• _Obiettivo_
Trascrivi in forma di elenco numerato le righe dei record, dall'inizio fino alla riga con "Action: click(427, 23)" compresa, saltando le righe vuote. Non includere le immagini nella risposta.

• _Dati mostrati_
■ ■ ■ ■ ■
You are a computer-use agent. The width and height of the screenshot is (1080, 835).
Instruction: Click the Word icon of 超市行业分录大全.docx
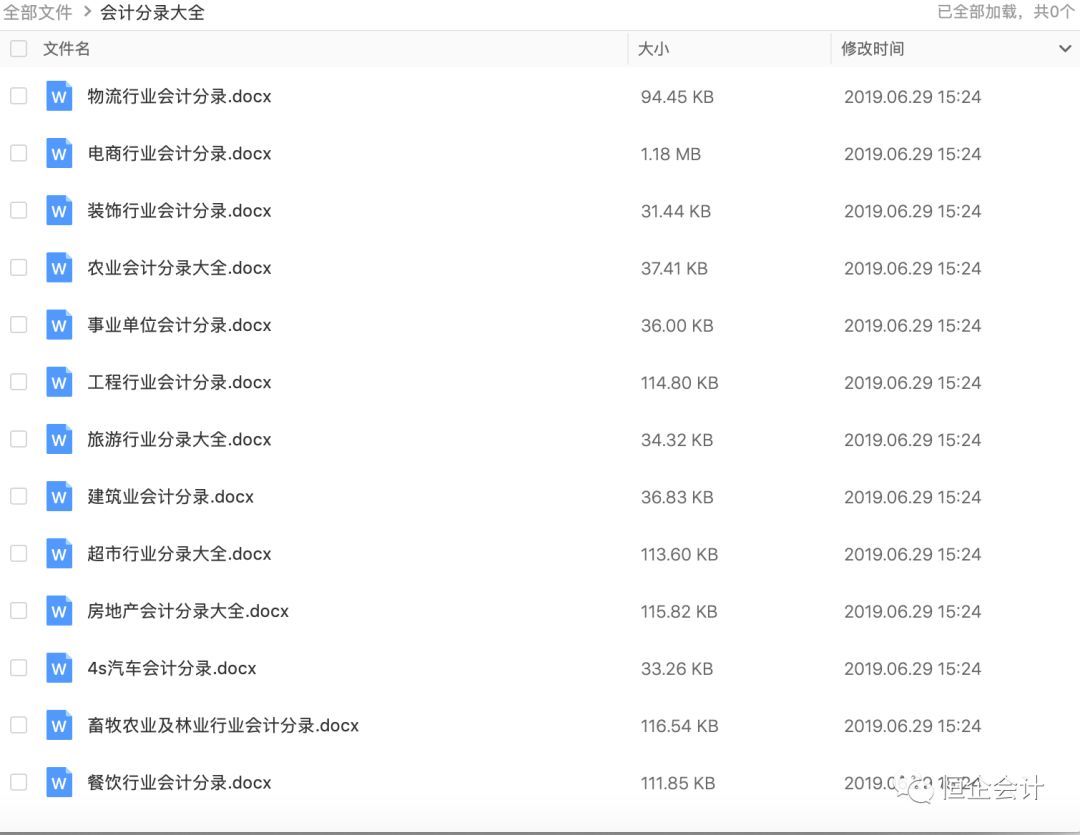(x=58, y=553)
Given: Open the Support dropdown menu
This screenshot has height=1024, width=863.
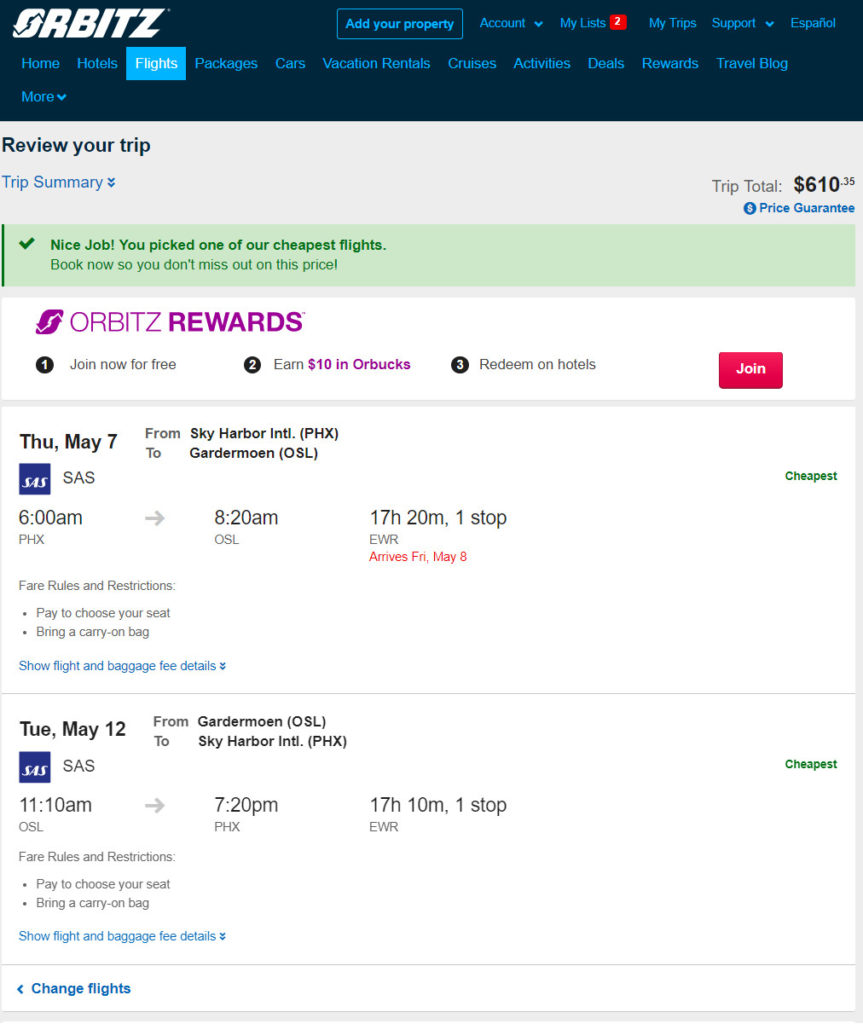Looking at the screenshot, I should (743, 24).
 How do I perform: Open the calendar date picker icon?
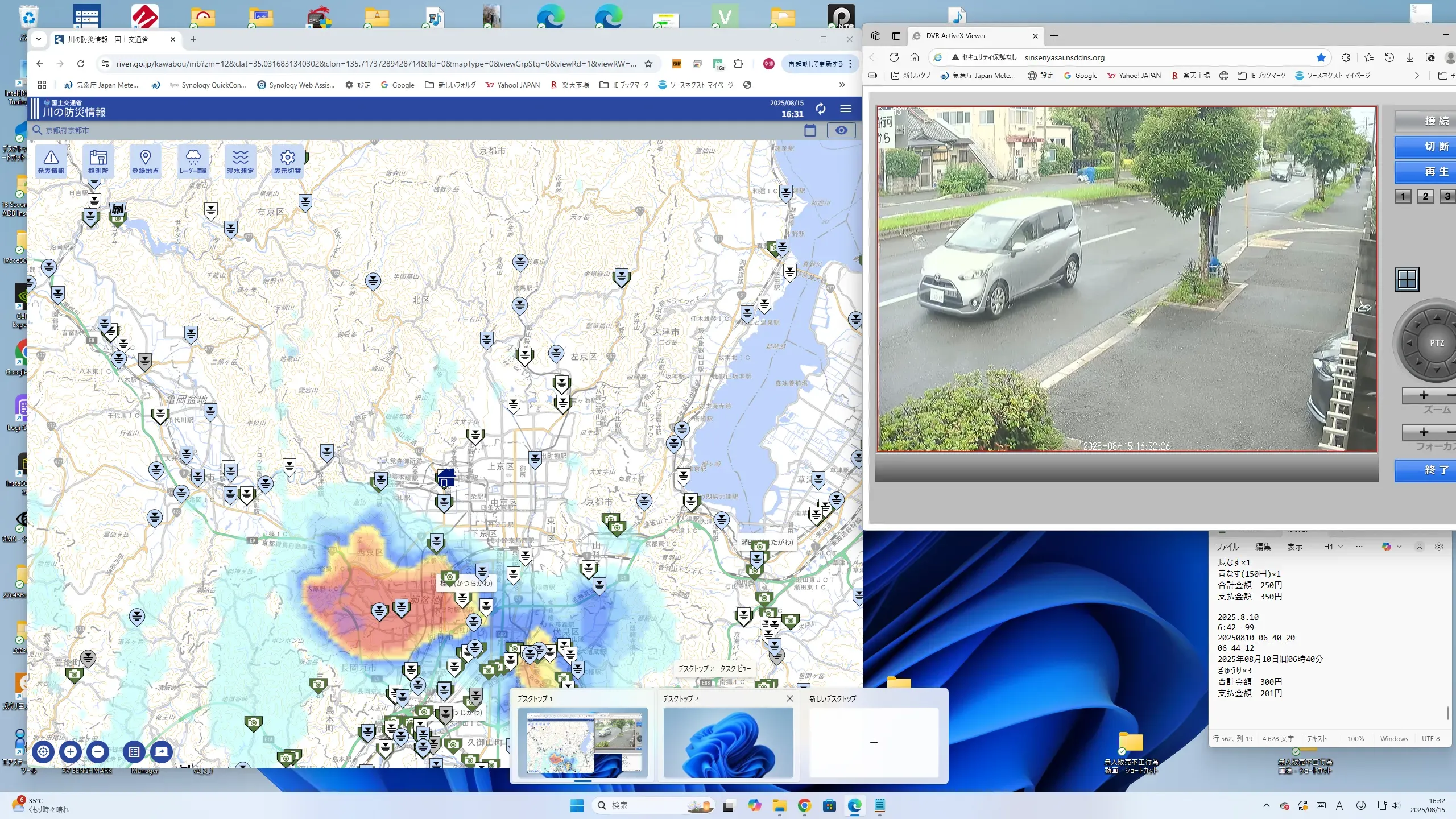coord(810,131)
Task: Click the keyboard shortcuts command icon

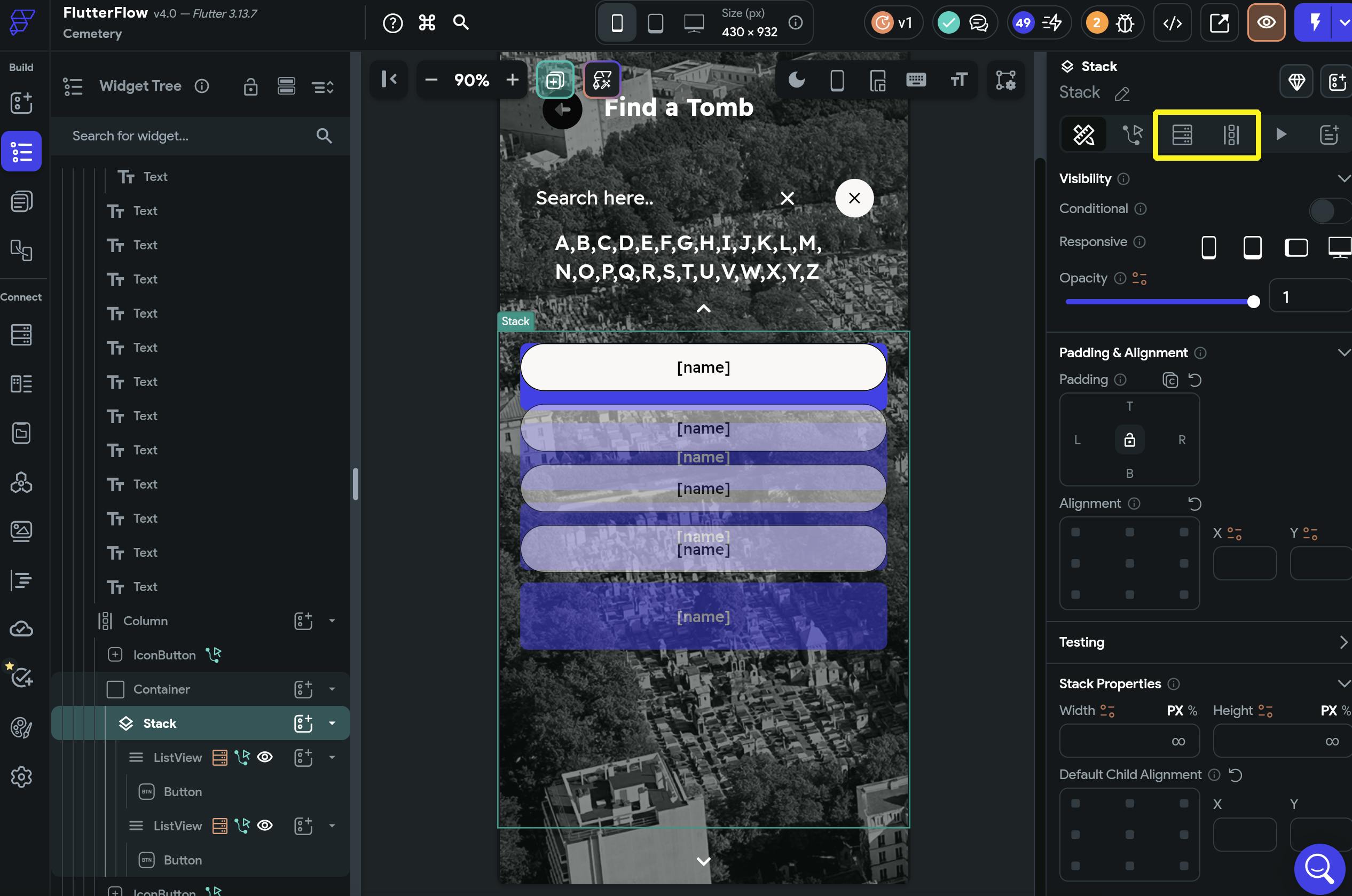Action: click(427, 23)
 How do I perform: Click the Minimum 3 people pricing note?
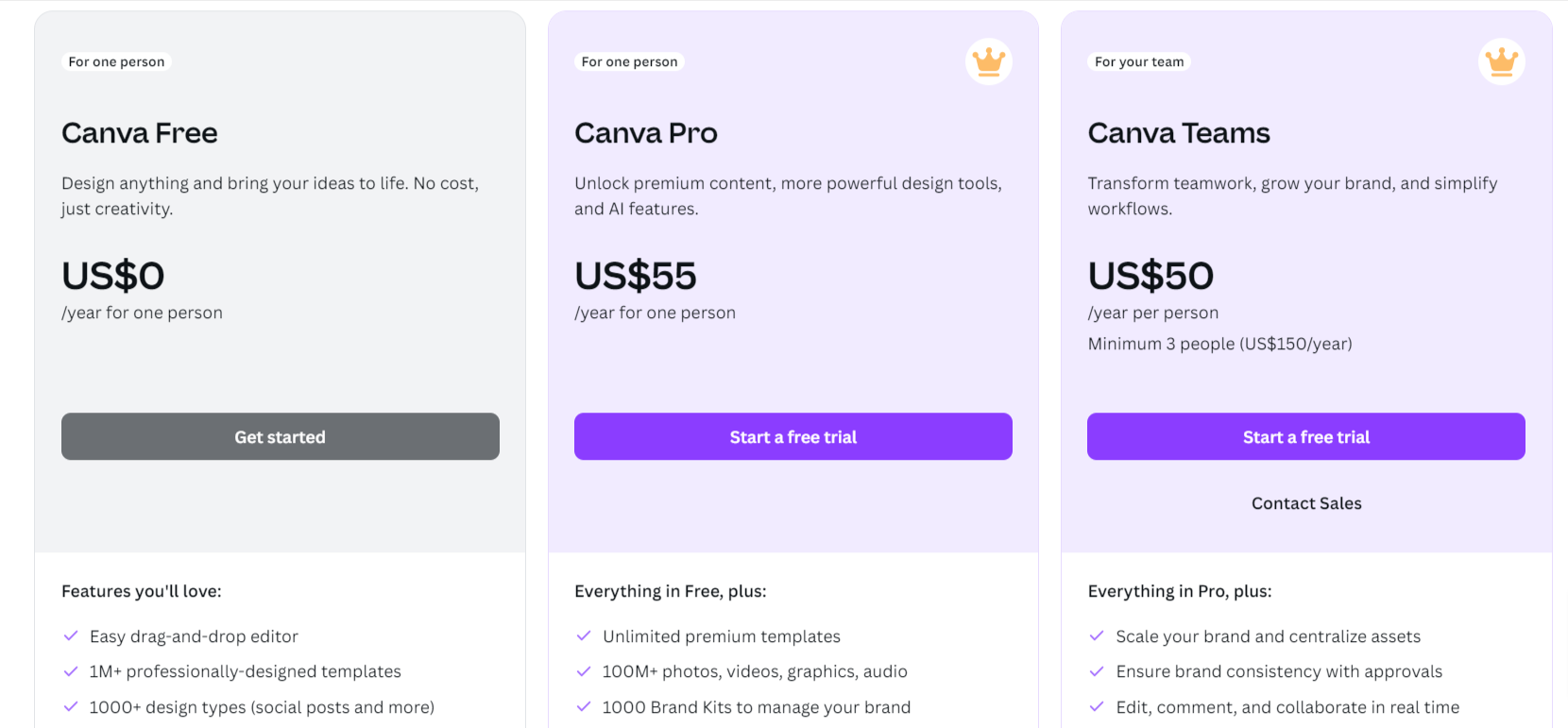click(1219, 344)
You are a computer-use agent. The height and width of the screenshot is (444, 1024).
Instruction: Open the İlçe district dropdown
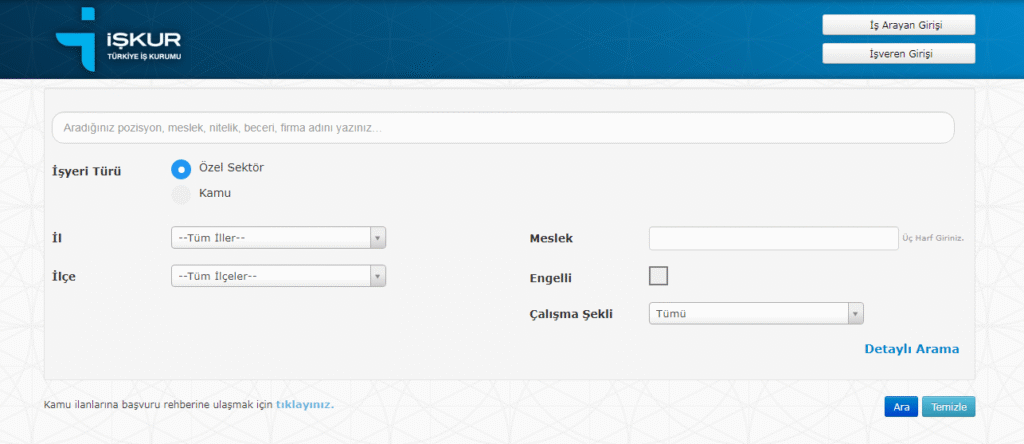click(x=270, y=276)

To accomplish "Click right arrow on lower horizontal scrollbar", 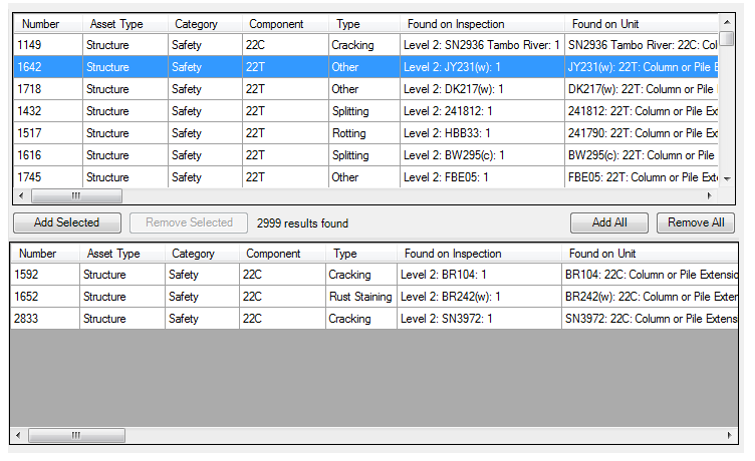I will [x=729, y=436].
■ ■ ■ ■ ■
• _Risposta_
1. You are a computer-use agent. The width and height of the screenshot is (1080, 835).
2. Instruction: Click the Word icon of 超市行业分录大全.docx
3. (x=58, y=553)
4. Given: Open the Support dropdown menu
5. This screenshot has height=1024, width=863.
6. Looking at the screenshot, I should (743, 24).
7.  How do I perform: Open the calendar date picker icon?
8. coord(810,131)
9. Task: Click the keyboard shortcuts command icon
10. Action: click(427, 23)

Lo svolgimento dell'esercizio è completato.